The following commit(s) were added to 
refs/heads/3733-create-api-endpoint-to-upload-time-series-data by this push:
     new d227e5c572 Add error messages
d227e5c572 is described below

commit d227e5c57217941cd1a5dd35c80805c55d77011f
Author: Sven Oehler <[email protected]>
AuthorDate: Tue Aug 19 16:10:28 2025 +0200

    Add error messages
---
 .../streampipes/endpoint/api/data_lake_measure.py  | 34 +++++++++++-------
 .../rest/impl/datalake/DataLakeDataWriter.java     | 42 +++++++++++++++++++++-
 .../rest/impl/datalake/DataLakeResource.java       | 11 +++---
 3 files changed, 69 insertions(+), 18 deletions(-)

diff --git 
a/streampipes-client-python/streampipes/endpoint/api/data_lake_measure.py 
b/streampipes-client-python/streampipes/endpoint/api/data_lake_measure.py
index 4ddd93abd1..0b53e8f1fc 100644
--- a/streampipes-client-python/streampipes/endpoint/api/data_lake_measure.py
+++ b/streampipes-client-python/streampipes/endpoint/api/data_lake_measure.py
@@ -23,6 +23,7 @@ from datetime import datetime
 from json import dumps
 from typing import Any, Dict, List, Literal, Optional, Tuple, Type
 
+from pandas import DataFrame
 from pydantic.v1 import BaseModel, Extra, Field, StrictInt, ValidationError, 
validator
 
 from streampipes.endpoint.endpoint import APIEndpoint
@@ -380,19 +381,23 @@ class DataLakeMeasureEndpoint(APIEndpoint):
         response = 
self._make_request(request_method=self._parent_client.request_session.get, 
url=url)
         return self._resource_cls(**response.json())
 
-    def storeDataToMeasurement(self, identifier: str, query_result: 
QueryResult) -> None:
-        """Stores data into the specified data lake measurement.
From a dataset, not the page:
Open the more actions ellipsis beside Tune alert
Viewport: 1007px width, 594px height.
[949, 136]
+    def storeDataToMeasurement(self, identifier: str, df: DataFrame, 
ignore_schema_mismatch=False) -> None:
+        """Stores data from a pandas DataFrame into the specified data lake 
measurement.
 
-        This method sends the provided `QueryResult` as JSON to the 
StreamPipes Data Lake
-        and appends it to the measurement identified by `identifier`.
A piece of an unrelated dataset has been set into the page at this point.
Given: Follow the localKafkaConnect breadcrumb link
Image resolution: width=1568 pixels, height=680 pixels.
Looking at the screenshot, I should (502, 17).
+        The provided DataFrame will be converted into a `QueryResult` using
+        `QueryResult.from_pandas` and then serialized to JSON before being sent
+        to the StreamPipes Data Lake. The data will be appended to the 
measurement
+        identified by `identifier`.
 
         Parameters
         ----------
         identifier : str
             The identifier of the data lake measurement into which the data 
will be stored.
-        query_result : QueryResult
-            The data to be stored, provided as a QueryResult object. It will 
be serialized
-            to JSON using its `to_dict()` representation.
+        df : pandas.DataFrame
+            The data to be stored, provided as a pandas DataFrame. The first 
column
+            must be `timestamp` and all timestamp values will be cast to 
integers.
+        ignore_schema_mismatch: bool
+            Defines if mismatching events should be stored.
 
         Returns
         -------
@@ -401,16 +406,19 @@ class DataLakeMeasureEndpoint(APIEndpoint):
 
         Examples
         --------
-        >>> df = pd.DataFrame({
-        ...     "timestamp": [1672531200000, 1672531260000],
-        ...     "value": [42, 43],
-        ... })
-        >>> query_result = QueryResult.from_pandas(df)
-        >>> 
client.dataLakeMeasureEndpoint.storeDataToMeasurement("my-measure-id", 
query_result)
+        ```python
+        df = pd.DataFrame({
+            "timestamp": [1672531200000, 1672531260000],
+            "value": [42, 43],
+        })
+        client.dataLakeMeasureApi.storeDataToMeasurement("my-measure-id", df)
+        ```
         """
+        query_result = QueryResult.from_pandas(df)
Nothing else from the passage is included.